The unveiling is set for this Saturday, October 10, 10 a.m. at the cemetery, 2755 W 111th St. Chicago.

Ruan O’Donnell of the University of Limerick will be attending as will George McLaughlin from Rhode Island, who has long been active in the ongoing effort to remember the Catalpa escapees, Fr. David Dillon, O.Carm, and relatives of Martin Hogan and the Catalpa’s captain, George Smith Anthony.

There will be a lecture and social to follow at the Irish American Heritage Center 4626 N. Knox Avenue.

“We are expecting a good turnout,” Niall Fennessy told the Echo by phone Tuesday.

The Catalpa was an American whaling ship hired by John Devoy using secret donations made by Irish organizations across the United States.

Amazingly, according to George McLaughlin in a written account, informers did not foil the daring rescue plan and the ship reached Australia without mishap.

“On April 17, 1876 the rescuers rowed to shore to collect the six waiting Irish convicts who had left their posts while working outside the secured area. Their Irish-American rescuers were waiting with wagons and weapons. But like all good rescue dramas, complications clouded their flight. When the freed prisoners began to row back to the Catalpa a sudden unexpected storm meant they could not reach the ship for another day, by which time the alarm had been raised and British police ships were launched,” wrote McLaughlin.

“The British commandeered a gunboat, the Georgette, which they pulled alongside the Catalpa, demanding that the prisoners be handed over.
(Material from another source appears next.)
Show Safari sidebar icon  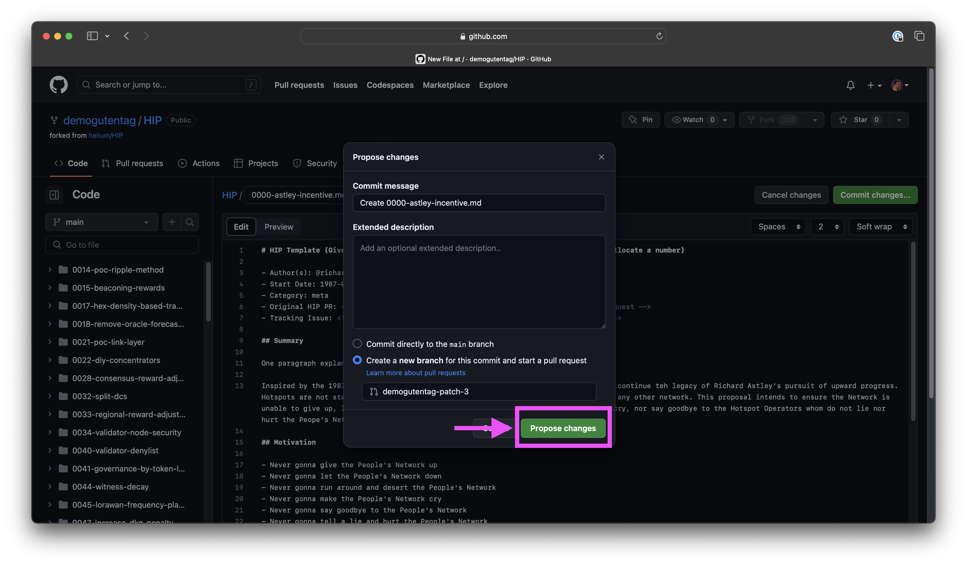[92, 36]
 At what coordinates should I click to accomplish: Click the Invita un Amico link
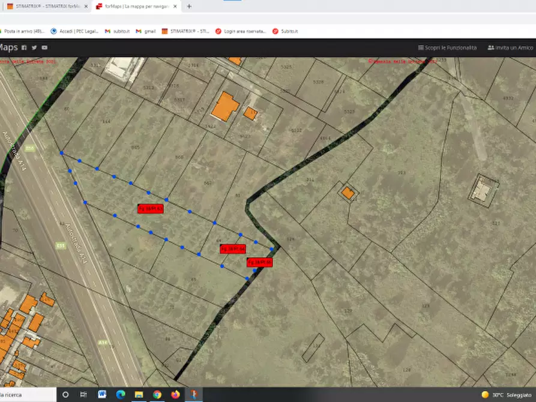coord(510,47)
Captain Anthony, the ship’s celebrated American captain, defiantly refused to comply and raised the American flag, warning his pursuers that the Catalpa was in international waters and could not be boarded. If they fired on the Catalpa, they would be firing on the United States. This parry enraged the Georgette’s British captain, who reluctantly conceded.

“Eventually the Georgette was forced to give up the chase, although all on board were convinced they had seen the missing men. As John Devoy predicted, the Catalpa rescue bolstered Irish morale across the globe and spurred the fight for Irish independence, which was finally won in 1922.

“None of the Catalpa Six ever returned to Ireland. All remained in America until their deaths, including the two old comrades, James McNally Wilson who lived out his life in Central Falls and Pawtucket, Rhode Island, where he is buried, and Martin Hogan, who spent the remainder of his life in Chicago.”